Sinyal Pemangkasan Suku Bunga, Emas Tetap Jadi Pilihan Investasi
PT. Equityworld Futures Manado – Bank Sentral Amerika Serikat atau The Fed pada Kamis dini hari waktu Indonesia memutuskan untuk menahan suku bunga di level 5,25-5,50%. Keputusan ini menjadi yang keempat kalinya sejak terakhir menaikkan suku bunganya pada Juli 2023 sebesar 25 basis poin (bps).
Meski demikian, The Fed diperkirakan memiliki sinyal memangkas suku bunga acuannya sebanyak tiga kali tahun ini. Bank Sentral yang dikomando Jerome Powell ini diproyeksikan mulai menurunkan bunga acuannya pada semester II-2024.
Bank Indonesia pun memperkirakan The Fed akan menurunkan suku bunganya sebanyak tiga kali di paruh kedua tahun ini, dengan total sekitar 75 basis poin. Berbeda dengan tahun-tahun sebelumnya, sinyal penurunan suku bunga oleh The Fed lebih terprediksi.
Sinyal penurunan suku bunga ini membuat potensi cerah bagi instrumen safe haven, emas, yang semakin menarik di mata investor. Meski di awal tahun ini The Fed masih menahan suku bunga, harga emas dipercaya tetap naik pelan tapi pasti.
Baca Juga : Arah The Fed Bikin Bingung, Harga Emas Jadi Nggak Kemana-Mana
World Gold Council (WGC) yang merupakan kumpulan dari perwakilan industri yang bergerak di komoditas emas pun memproyeksikan harga instrumen ini bakal mengikuti rekor yang pernah terjadi di 2024.
Analis DFCX Futures Lukman Leong menilai sinyal pemangkasan suku bunga menjadi set back bagi harga emas untuk memulai rally baru.
“Saya melihat emas walau sekarang pun masih akan naik meski perlahan. Investor memperkirakan The Fed akan memangkas suku bunga pada Mei, sehingga saya melihat harga emas akan mulai naik paling lambat April,” ungkap dia kepada CNBC Indonesia, belum lama ini.

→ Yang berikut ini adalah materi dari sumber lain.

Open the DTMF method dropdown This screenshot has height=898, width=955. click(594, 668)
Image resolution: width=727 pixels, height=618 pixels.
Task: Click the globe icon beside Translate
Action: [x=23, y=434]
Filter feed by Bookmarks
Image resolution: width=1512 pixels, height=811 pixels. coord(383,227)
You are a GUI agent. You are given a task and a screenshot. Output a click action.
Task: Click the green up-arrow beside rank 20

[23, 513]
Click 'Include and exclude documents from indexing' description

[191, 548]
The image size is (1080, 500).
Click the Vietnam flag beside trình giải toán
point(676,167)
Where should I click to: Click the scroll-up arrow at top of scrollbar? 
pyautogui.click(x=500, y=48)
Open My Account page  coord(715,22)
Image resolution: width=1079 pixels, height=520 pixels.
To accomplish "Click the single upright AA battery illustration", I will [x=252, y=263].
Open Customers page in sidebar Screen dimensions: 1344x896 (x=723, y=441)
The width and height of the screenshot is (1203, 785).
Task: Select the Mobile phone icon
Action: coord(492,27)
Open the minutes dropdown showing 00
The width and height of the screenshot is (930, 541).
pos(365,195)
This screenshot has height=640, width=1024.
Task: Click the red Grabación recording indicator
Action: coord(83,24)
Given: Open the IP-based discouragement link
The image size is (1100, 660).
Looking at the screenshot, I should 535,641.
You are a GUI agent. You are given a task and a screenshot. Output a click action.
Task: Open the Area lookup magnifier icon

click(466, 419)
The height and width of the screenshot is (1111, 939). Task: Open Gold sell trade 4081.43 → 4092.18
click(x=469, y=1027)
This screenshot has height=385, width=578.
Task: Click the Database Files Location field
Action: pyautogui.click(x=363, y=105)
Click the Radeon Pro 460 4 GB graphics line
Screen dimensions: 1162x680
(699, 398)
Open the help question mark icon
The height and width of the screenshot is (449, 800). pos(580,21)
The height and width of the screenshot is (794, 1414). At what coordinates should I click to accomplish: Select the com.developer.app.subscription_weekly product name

Dia menilai, emas tetap prospektif sebagai instrumen investasi dan sebagai aset safe haven bagi investor di tengah ketidakpastian ini.
Dalam kesempatan terpisah, Financial Expert CNBC Indonesia Aulia Akbar juga menyebut umumnya investor akan beralih ke emas ketika terjadi krisis dan ketidakpastian. Pasalnya, emas biasanya menjadi instrumen aman dan aset safe haven dengan harga yang konsisten naik.
“Outlook emas ke depannya, saya rasa korelasi emas ke suku bunga The Fed itu kalau memang ketika suku bunga naik, dolar menguat, maka permintaan emas bisa turun. Tapi kalau suku bunga rendah, yield treasury turun, emas justru terlihat menarik,” ujar Akbar.
Lebih lanjut, Akbar mendorong para investor yang tertarik melakukan diversifikasi ke instrumen emas, untuk menjadikan investasi ini sebagai komitmen jangka panjang. Selain itu, diimbau kepada para investor untuk membeli emas sesuai dengan kapasitas keuangan mereka.
“(Bisa melakukan) Pembelian bertahap. Bisa misalkan per bulan 1 gram atau bisa juga tunggu harga agak turun dan beli banyak. Horizon investasi emas itu (direncanakan) di 10 tahunan,” pungkas dia.
Di samping sensitif terhadap pergerakan suku bunga AS, harga emas juga menguat efek ketegangan Timur Tengah yang makin meluas setelah terjadi pemboman di Iran. Hal ini memicu pembelian aset-aset safe haven, seperti emas.
Untuk diketahui dua ledakan bom terjadi di Iran pada Rabu (3/1/2024) yang menewaskan sedikitnya 84 orang di selatan negara itu. Peristiwa ini juga menghancurkan kerumunan orang yang sedang memperingati jenderal Garda Revolusi Qassem Soleimani empat tahun setelah kematiannya dalam serangan AS.
Kedua ledakan itu disebut sebagai “serangan teroris” oleh media pemerintah dan otoritas regional yang terjadi di tengah tingginya ketegangan di Timur Tengah terkait perang Israel-Hamas di Gaza dan pembunuhan seorang pemimpin senior Hamas di Lebanon pada hari Selasa.